Happy cake day. Yes, I‘m afraid that could happen. We‘ll see.
This is based on older evidence but the exclusive deal Google just signed with reddit makes it pretty clear the monopoly is planned and ongoing.
The funny thing is that this probably screws Reddit more than anyone. Obviously fuck 'em but funny either way.
It depends on the conditions of the agreement and how much they are being paid. Google’s worldwide market share is above 91% so reddit isn’t actually losing out on much site traffic by going exclusive.
Sure, but if the argument is that Google is paying to be a monopoly then they’re going to have to stop payment.
Google allegedly paid $60 million for access to Reddit for AI purposes. Reddit then disallowed access to all other providers, unless they can promise they won’t use the data for AI purposes.
Technically Reddit is the one disallowing access, but if the argument is that Google is paying for special access I don’t see why I wouldn’t extend to AI.
Reddit now needs to either argue their data is some special intellectual property worth $60 million or is at a price point more accessible and it sure as shit won’t be $60 million.
Reddit then disallowed access to all other providers, unless they can promise they won’t use the data for AI purposes.
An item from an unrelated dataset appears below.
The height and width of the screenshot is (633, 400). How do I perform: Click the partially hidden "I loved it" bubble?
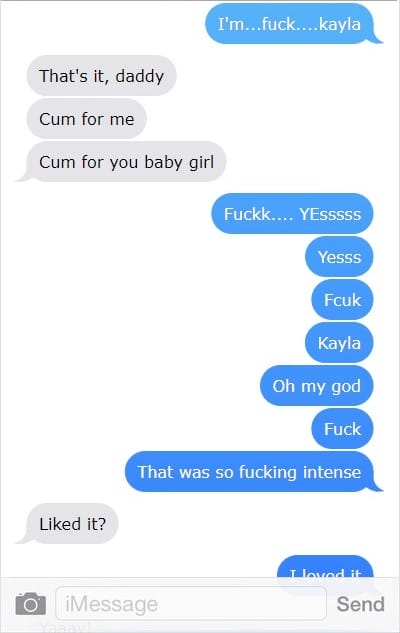325,567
That’s what they said publicly, but even search providers like Mojeek that have no AI capabilities appear to require some sort of “commercial agreement” to allow reddit scraping moving forward. It seems to me that Google was attempting to further distance itself from the competition with the agreement and that reddit went along with it because, in some way, it makes financial sense for reddit too.
That’s what I find so interesting about this result.
For example Apple is paid ~$20 billion, or arguably charges that amount, to be the default search engine. That’s REAL money when compared to the Reddit deal.
It already hobbled itself by letting the results quality slide for 15+ years…
Google is the best internet search according to Bing.